§ Aufgabenstellung:
In welchem Zeitfenster könnten laut dem Text zum Bahnstreik am Montag österreichweit alle Züge stillstehen?

§ Vorliegender Text:
┌──

Hartes Ringen um Streik auf der Schiene
Die Bahn will wissen, wer streikt. Der ÖGB nennt das Einschüchterung. Wird heute gestreikt, dürfte auf der Schiene ab Mittag nichts mehr gehen.
SALZBURG. Ob heute, Montag, zwischen 12 und 14 Uhr österreichweit alle Züge stillstehen, darüber trauten sich am Sonntag weder Arbeitgeber noch Gewerkschaft eine Prognose abzugeben. Man sei bereit zu verhandeln, betonten beide Seiten und trafen Sonntagabend zu einem Gespräch zusammen. Montagvormittag soll es einen letzten Einigungsversuch geben.
Fakt ist: Der Konflikt zwischen Bahngewerkschaft und Arbeitgebern hat sich am Wochenende weiter verschärft. Grund dafür war vor allem, dass die Bahnbetreiber – allen voran die ÖBB – Namen wollten, wer von den Mitarbeitern am Streik teilnimmt. Wegen der „Einschüchterungsversuche“beschloss auch der Betriebsrat der privaten Westbahn, anders als zunächst angekündigt am Streik teilzunehmen. Die Bahnmitarbeiter verlangen wie berichtet angesichts steigender Produktivität ein kräftiges Lohnplus.
Das Westbahn-Management interpretierte das anders. Man lasse sich einen Streik durch den ÖGB nicht aufzwingen. Mit Ausnahme der Betriebsräte müsse jeder Mitarbeiter selbst entscheiden, ob er Streikmaßnahmen setze, betonte eine Sprecherin. Und wie auch die ÖBB will die Westbahn exakt wissen, welche Mitarbeiter an dem Streik teilnehmen, heißt es laut Gewerkschaft in einem Schreiben des Managements an die Mitarbeiter.

└──

§ Bereitgestellte Daten:
┌──

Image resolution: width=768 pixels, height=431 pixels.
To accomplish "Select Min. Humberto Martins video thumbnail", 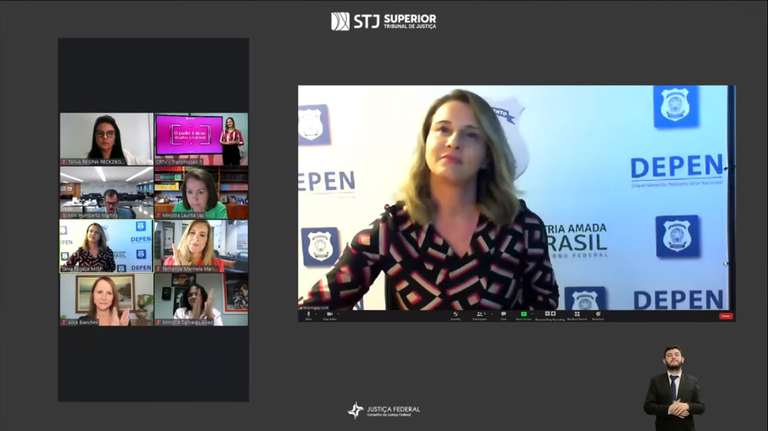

└──

§ Korrekte Antwort:
Zwischen 12 und 14 Uhr.